A family of pixel detector read-out chips for particle imaging and detection developed by the Medipix Collaborations
The family of Medipix and Timepix read-out chips represents one of CERN’s most successful technology-transfer cases. Developed with the support of four successive Medipix Collaborations involving a total of 37 research institutes, the technology is inspired by the high-resolution hybrid pixel detectors initially developed to address the challenges of particle tracking at the LHC. In hybrid detectors, the sensor array and the read-out chip are manufactured independently and later coupled by a bump-bonding process: this means that a variety of sensors can be connected to the Medipix and Timepix chips, according to the needs of the end user.
The first Medipix chip produced in the 1990s by the Medipix1 collaboration was based on the front-end architecture of the Omega3 chip used by the half-million pixel tracker of the WA97 experiment, but included a counter per pixel: this demonstrated that the chips could work like a digital camera capable of both detecting and counting each individual particle, providing high-resolution, high-contrast, noise hit free images and making them uniquely suitable for medical applications. The successive collaborations gave rise to the improved Medipix 2 and 3 chips and the Timepix 2 and 3 chips, with Medipix 4 under development.
One of CERN’s most successful technology transfer cases
Medipix and Timepix chips find applications in widely varied fields – from medical imaging to cultural heritage, space dosimetry, material analysis, education, and the industrial partners and license holders commercialising the technology range from established enterprises to start-up companies.

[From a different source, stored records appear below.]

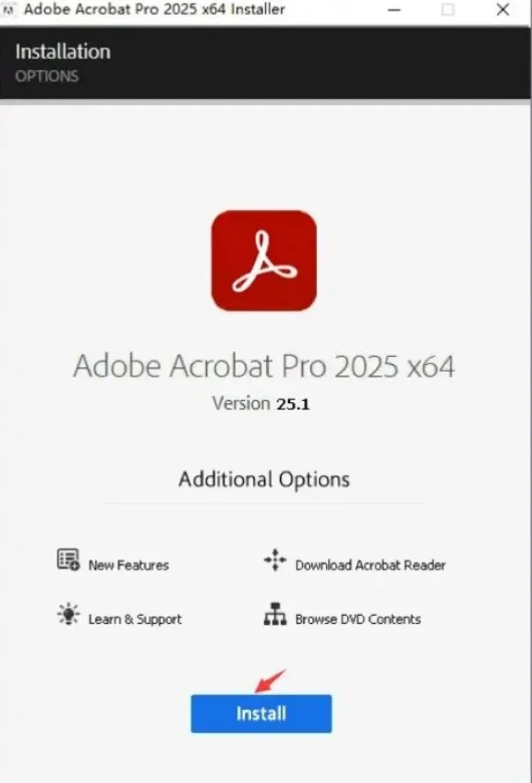This screenshot has height=783, width=532.
Task: Click the New Features list icon
Action: 68,560
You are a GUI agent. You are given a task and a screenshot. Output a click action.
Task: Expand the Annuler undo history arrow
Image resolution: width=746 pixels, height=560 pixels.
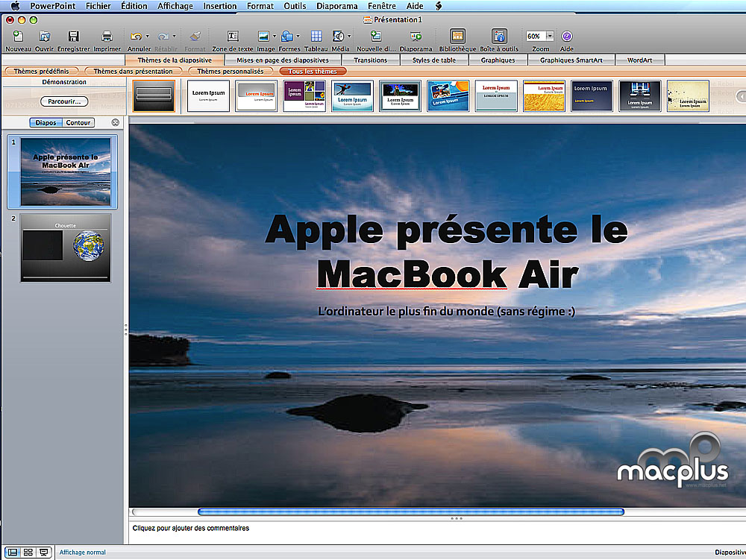pyautogui.click(x=148, y=36)
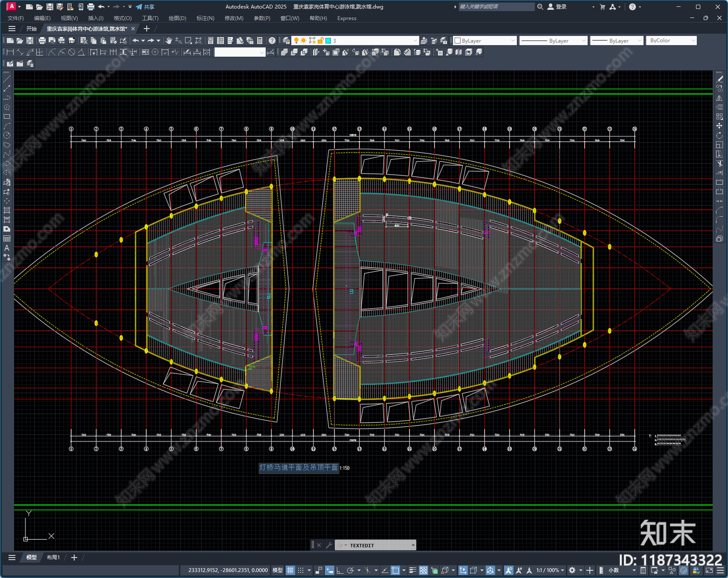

Medical imaging is at the heart of the Medipix technology and one of its direct applications. One of the most successful cases is the 3D colour X-ray scanner developed by MARS Bioimaging Ltd, using the Medipix3 technology, and which has been widely talked about since 2018. The colour X-ray imaging technique provided by Medipix3 produces clearer and more accurate pictures that should help doctors give their patients more accurate diagnoses. In 2021, the scanner arrived in Europe, at Lausanne University Hospital (CHUV) in Switzerland, as part of the international clinical trials to obtain the certifications allowing its medical use.
Associated technologies to have stemmed from the collaboration include the Timepix, Gempix and the VELOpix chip, which have led to new solutions in the high energy physics field. Investments made primarily for Knowledge Transfer have reaped important benefits for CERN’s baseline programme.